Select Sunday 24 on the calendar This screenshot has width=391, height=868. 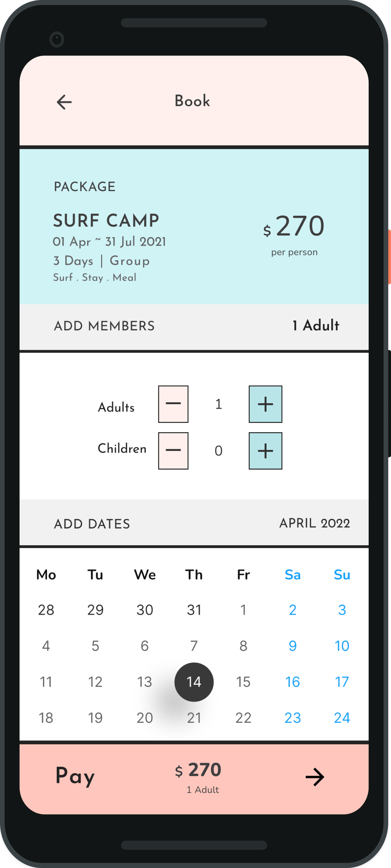[x=341, y=718]
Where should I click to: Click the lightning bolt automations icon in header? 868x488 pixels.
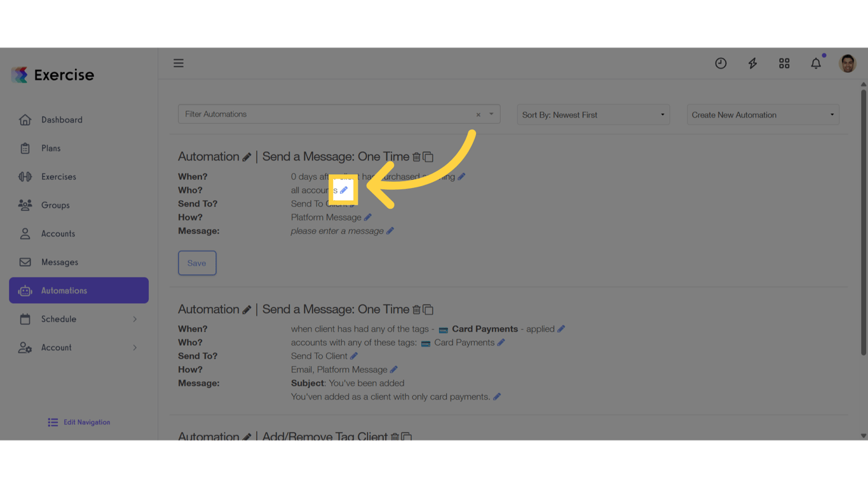[x=752, y=63]
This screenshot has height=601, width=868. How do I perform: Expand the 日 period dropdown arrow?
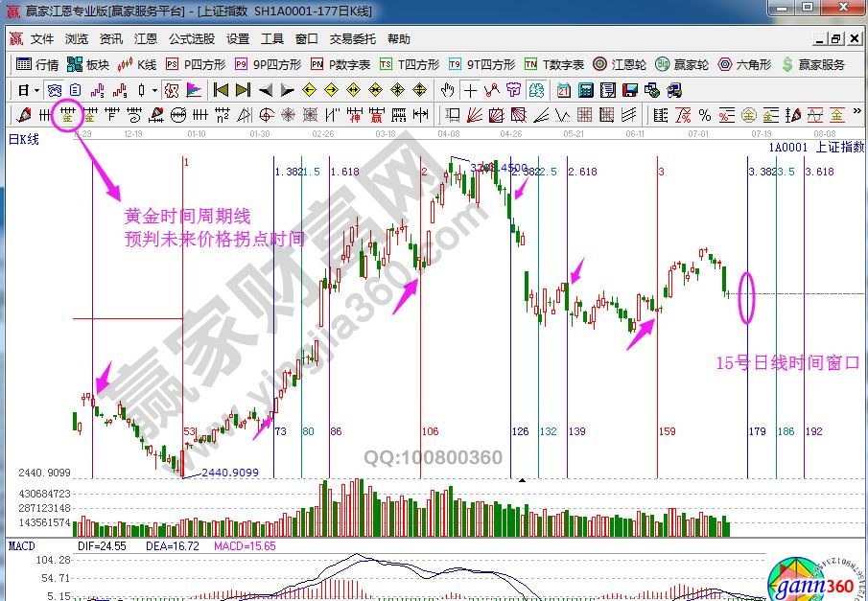pos(36,90)
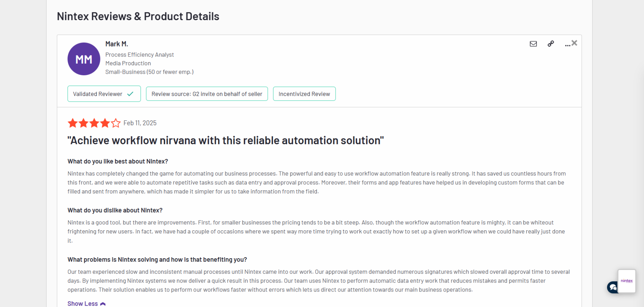Screen dimensions: 644x307
Task: Click the four-star rating display
Action: tap(94, 123)
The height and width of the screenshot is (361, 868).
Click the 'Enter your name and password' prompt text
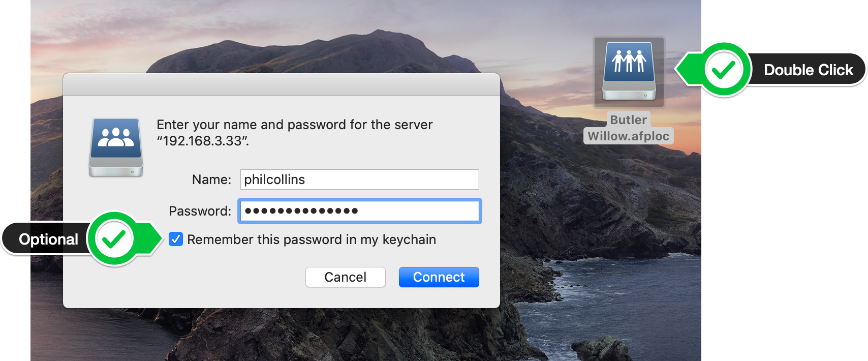(x=295, y=132)
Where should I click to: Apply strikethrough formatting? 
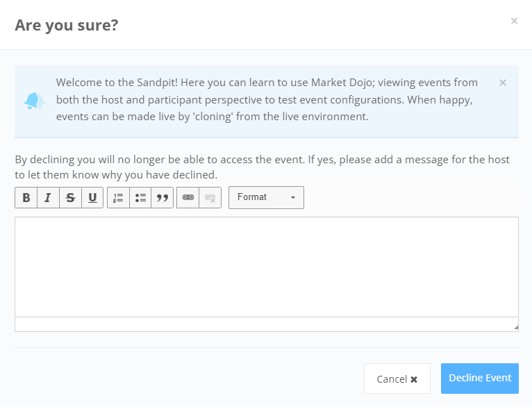[x=70, y=197]
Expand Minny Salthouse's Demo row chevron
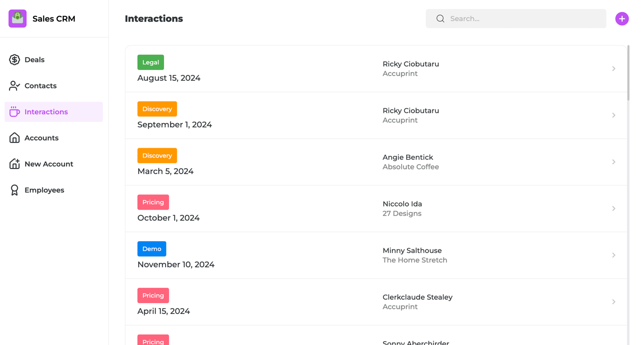Image resolution: width=644 pixels, height=345 pixels. click(613, 255)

******************************

● **DIRECTIONS FOR THIS TASK**:
Find the line with "Where should I click to: Apply". Return it and each line after it through the end of the data, exactly, without pictures.

● **EXERCISE SOLUTION**:
Where should I click to: Apply strikethrough formatting? 
[x=70, y=197]
Expand Minny Salthouse's Demo row chevron
Image resolution: width=644 pixels, height=345 pixels. click(613, 255)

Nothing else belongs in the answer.